Their horizons elude you,
not just because the earth is circular
like the argument you can’t bite off
and spit out, but also
because of your restless
dissatisfaction with a status quo that,
more and more, reminds you
of everything you’ve been at pains
to forget. ‘Return all that stuff you borrowed
when my better nature
was in the ascendant!’ you bark,
but nothing ever comes back
once it’s gone. To your left, out west,
a bitter coast of ghosts, shipwrecks,
vengeful expeditions, short rations
and lies, lies, lies.
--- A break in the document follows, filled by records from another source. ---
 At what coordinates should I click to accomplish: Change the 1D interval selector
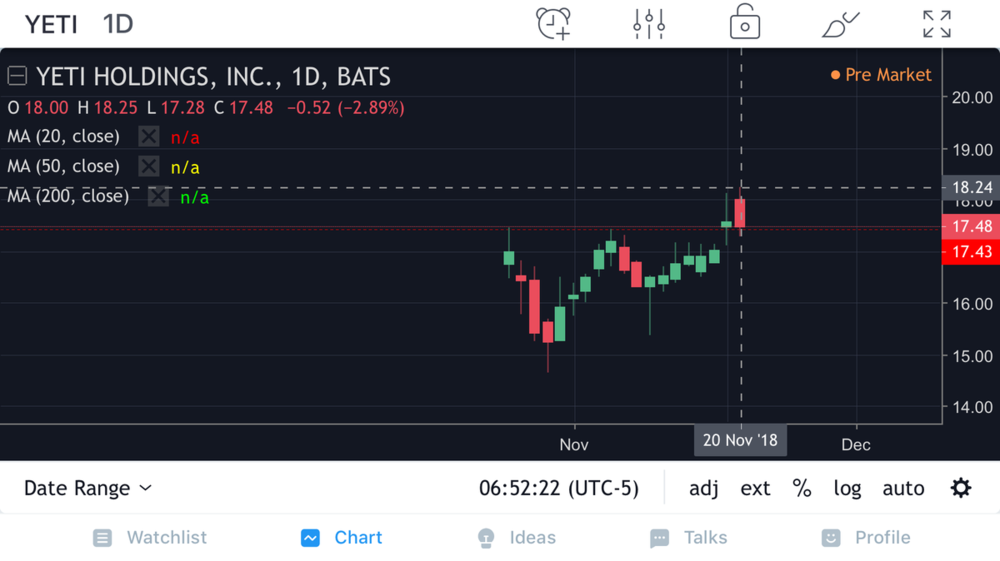(118, 24)
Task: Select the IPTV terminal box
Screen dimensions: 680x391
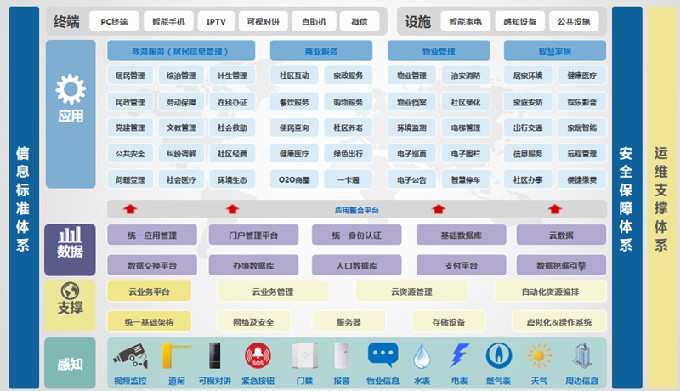Action: click(x=216, y=22)
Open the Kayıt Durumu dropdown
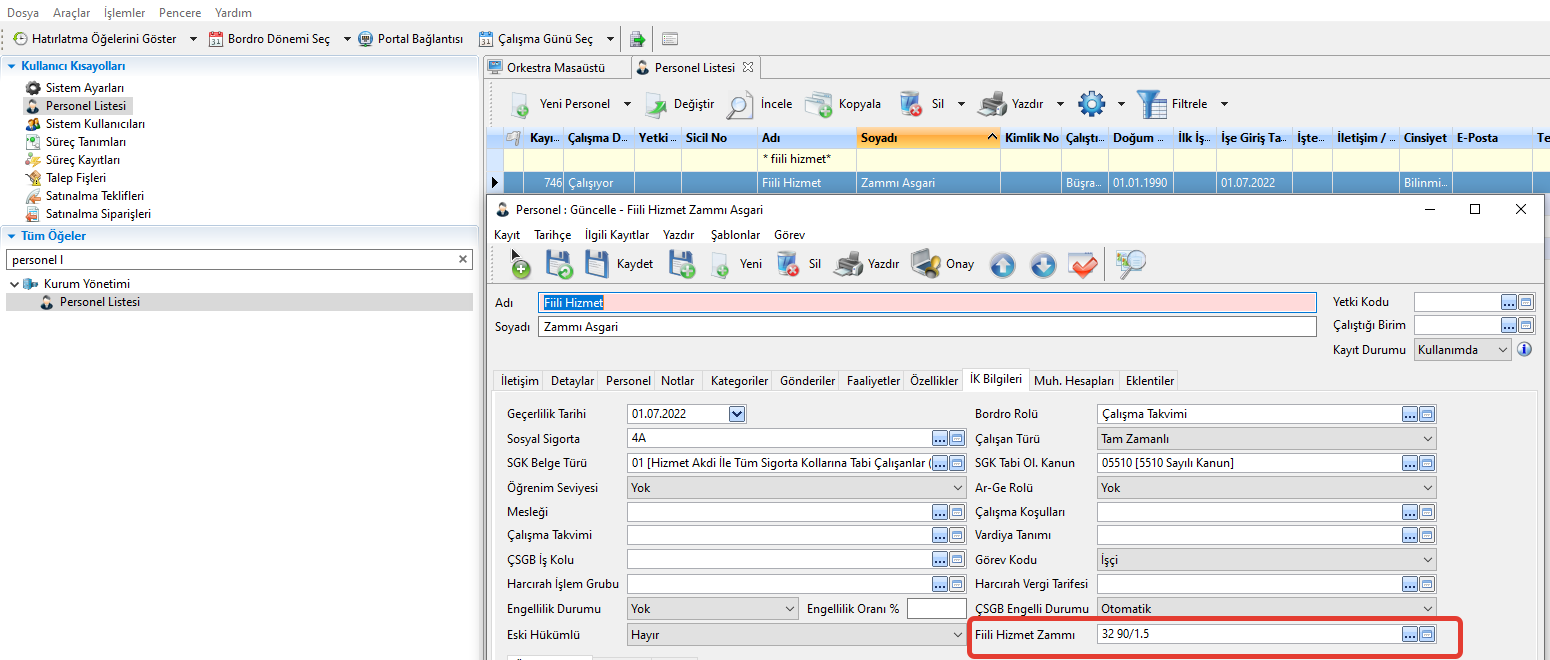The height and width of the screenshot is (660, 1550). (1501, 350)
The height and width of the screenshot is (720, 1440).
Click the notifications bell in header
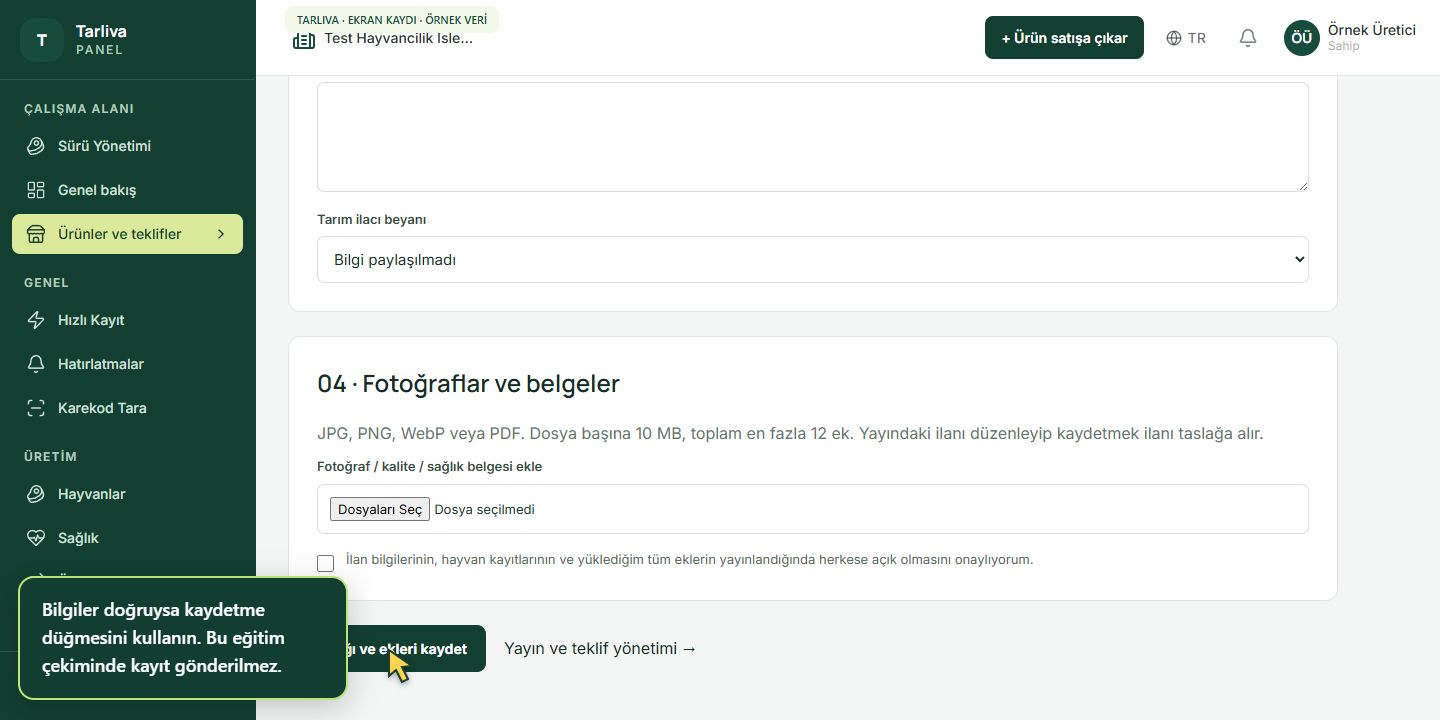pyautogui.click(x=1248, y=38)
To your right,
on the suave east, are the glittering lights
of private properties as far
as the eye can see, pink palaces
of coral bricks and parades of people
you’ve watched before so many times
you know they don’t exist
except as the repetitions
that fame and fortune fabricate.
Bleak indeed are the days
that smash themselves against
the galloping thighs of lifeguards
on the western flanks of this god-forsaken place.
But sweet the dawns that gild the shoulders
of giggling vacationers
up all night celebrating their windfall lives
on the eastern beaches
of islands whose tides come in
and just as smoothly go, like contented but
mediocre cover bands
from the patios of three-star resorts.
Here, among the useless, easy-to-please
recidivist idlers the lifeguard lolls,
but out west his counterpart
watches arms upraised
where the surf breaks against its own backwash
and the maws of hideous fate
gulp down every last gasp of air
the unfavoured sinkers ever hoped to breathe.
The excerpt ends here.